Friedrich Leopold Bonaventura von Rauch (15 February 1855 in Berlin – 22 April 1935 in Berlin) was a Prussian general of the cavalry and born into an aristocratic Prussian family with a long history of military service.

== Life ==
He served from 1871 to 1911 and was the son of the General of the Cavalry Alfred Bonaventura von Rauch, adjutant general to the German Emperors, and his wife Elisabeth, née Countess of Brühl, lady-in-waiting to Queen consort Elisabeth Ludovika of Prussia. He was the great-grandson of Major General Bonaventura von Rauch (1740-1814) and grandson of Lieutenant General Friedrich Wilhelm von Rauch (1790-1850), adjutant general to King Frederick William IV of Prussia.

On his mother´s side he was grandson of Count Carl von Brühl (1772-1837), Superintendent general of the Prussian royal theatres, and descendant of Count Heinrich von Brühl (1700-1763), statesman at the court of Saxony and the Polish–Lithuanian Commonwealth.
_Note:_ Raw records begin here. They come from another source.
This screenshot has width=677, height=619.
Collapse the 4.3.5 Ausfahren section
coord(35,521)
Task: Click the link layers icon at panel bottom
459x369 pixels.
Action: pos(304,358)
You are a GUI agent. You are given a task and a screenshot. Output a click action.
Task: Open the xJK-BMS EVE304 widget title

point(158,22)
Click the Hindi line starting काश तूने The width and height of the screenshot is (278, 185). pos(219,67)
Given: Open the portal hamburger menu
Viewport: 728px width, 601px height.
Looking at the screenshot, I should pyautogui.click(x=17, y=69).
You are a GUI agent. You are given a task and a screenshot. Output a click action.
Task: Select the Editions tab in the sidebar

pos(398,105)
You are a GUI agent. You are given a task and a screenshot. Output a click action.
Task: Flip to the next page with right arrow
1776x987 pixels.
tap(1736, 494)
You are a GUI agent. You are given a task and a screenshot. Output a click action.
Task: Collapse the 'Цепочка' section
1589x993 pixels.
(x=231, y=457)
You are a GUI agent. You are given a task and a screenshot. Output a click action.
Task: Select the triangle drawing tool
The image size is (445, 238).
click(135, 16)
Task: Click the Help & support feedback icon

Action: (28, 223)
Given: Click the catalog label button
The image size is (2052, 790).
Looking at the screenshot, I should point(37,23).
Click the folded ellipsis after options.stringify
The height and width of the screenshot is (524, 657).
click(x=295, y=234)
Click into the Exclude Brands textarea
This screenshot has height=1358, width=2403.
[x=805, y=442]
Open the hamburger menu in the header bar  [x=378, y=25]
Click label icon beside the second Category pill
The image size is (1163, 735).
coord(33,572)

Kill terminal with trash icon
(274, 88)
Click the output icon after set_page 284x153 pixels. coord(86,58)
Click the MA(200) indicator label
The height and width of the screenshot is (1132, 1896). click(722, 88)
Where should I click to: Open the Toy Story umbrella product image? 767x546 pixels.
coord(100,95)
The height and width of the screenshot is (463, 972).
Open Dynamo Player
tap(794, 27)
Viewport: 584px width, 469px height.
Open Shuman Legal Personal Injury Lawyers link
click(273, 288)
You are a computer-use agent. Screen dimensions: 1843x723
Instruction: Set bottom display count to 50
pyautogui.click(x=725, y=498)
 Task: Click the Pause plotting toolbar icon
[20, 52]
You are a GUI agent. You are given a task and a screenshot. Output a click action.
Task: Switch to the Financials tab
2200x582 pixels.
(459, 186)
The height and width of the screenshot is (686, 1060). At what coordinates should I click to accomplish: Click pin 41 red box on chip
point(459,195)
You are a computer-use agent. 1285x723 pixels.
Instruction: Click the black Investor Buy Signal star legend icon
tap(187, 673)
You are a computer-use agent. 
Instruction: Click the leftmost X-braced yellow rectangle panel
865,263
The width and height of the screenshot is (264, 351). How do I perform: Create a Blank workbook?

He was first married to Anna von Behr-Schmoldow (1865-1896), owner of the Schmoldow estate in Western Pomerania. Amélie von Bülow-Gudow (1868-1950), court lady of Grand Duchess consort Marie von Mecklenburg-Schwerin, became his second wife.

Rauch was buried in his family's grave at the Berlin Invalids´ Cemetery next to his parents and grandparents. The grave site of the Rauch family is still preserved today (restored after the German reunification).